Start of INPUT FOR THIS TASK

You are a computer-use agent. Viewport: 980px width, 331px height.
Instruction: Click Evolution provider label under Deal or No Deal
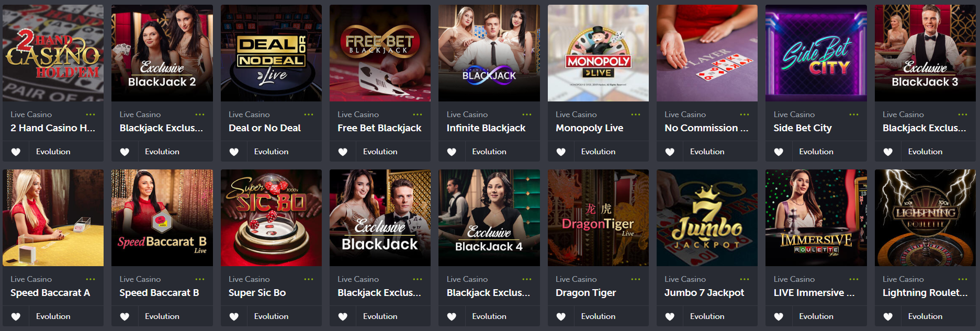tap(271, 152)
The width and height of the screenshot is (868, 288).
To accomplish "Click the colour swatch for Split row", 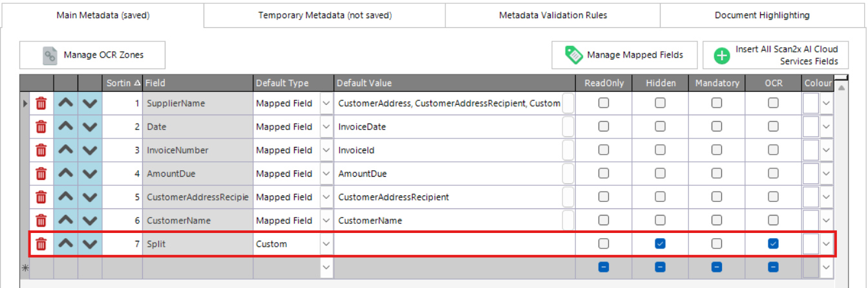I will 810,244.
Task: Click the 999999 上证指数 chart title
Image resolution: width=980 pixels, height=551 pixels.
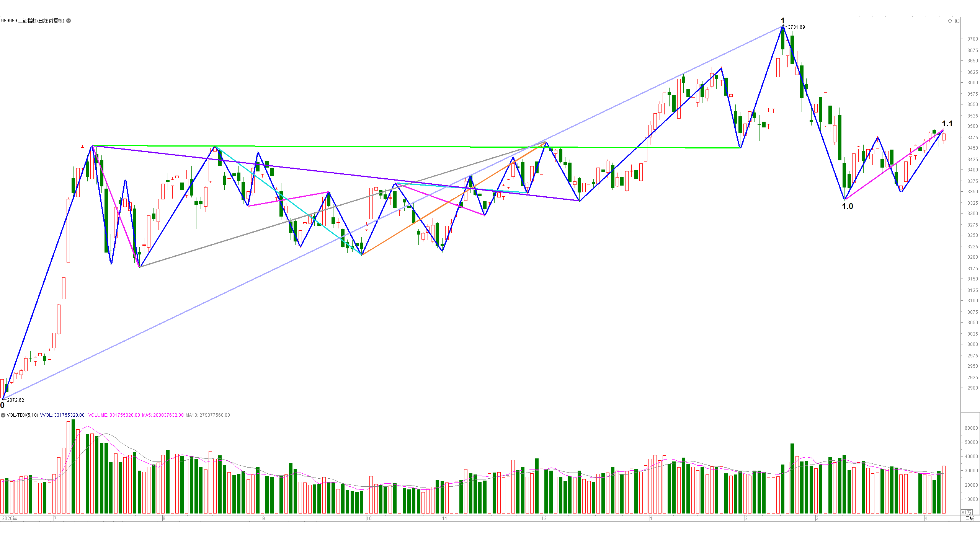Action: 33,21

End of INPUT FOR THIS TASK

WORK ORDER:
Please retype exactly the lines from the one containing "Task: Click the 999999 上证指数 chart title" to the last line of the records above, both included, without any pictures.

COMPLETED TASK:
Task: Click the 999999 上证指数 chart title
Image resolution: width=980 pixels, height=551 pixels.
Action: 33,21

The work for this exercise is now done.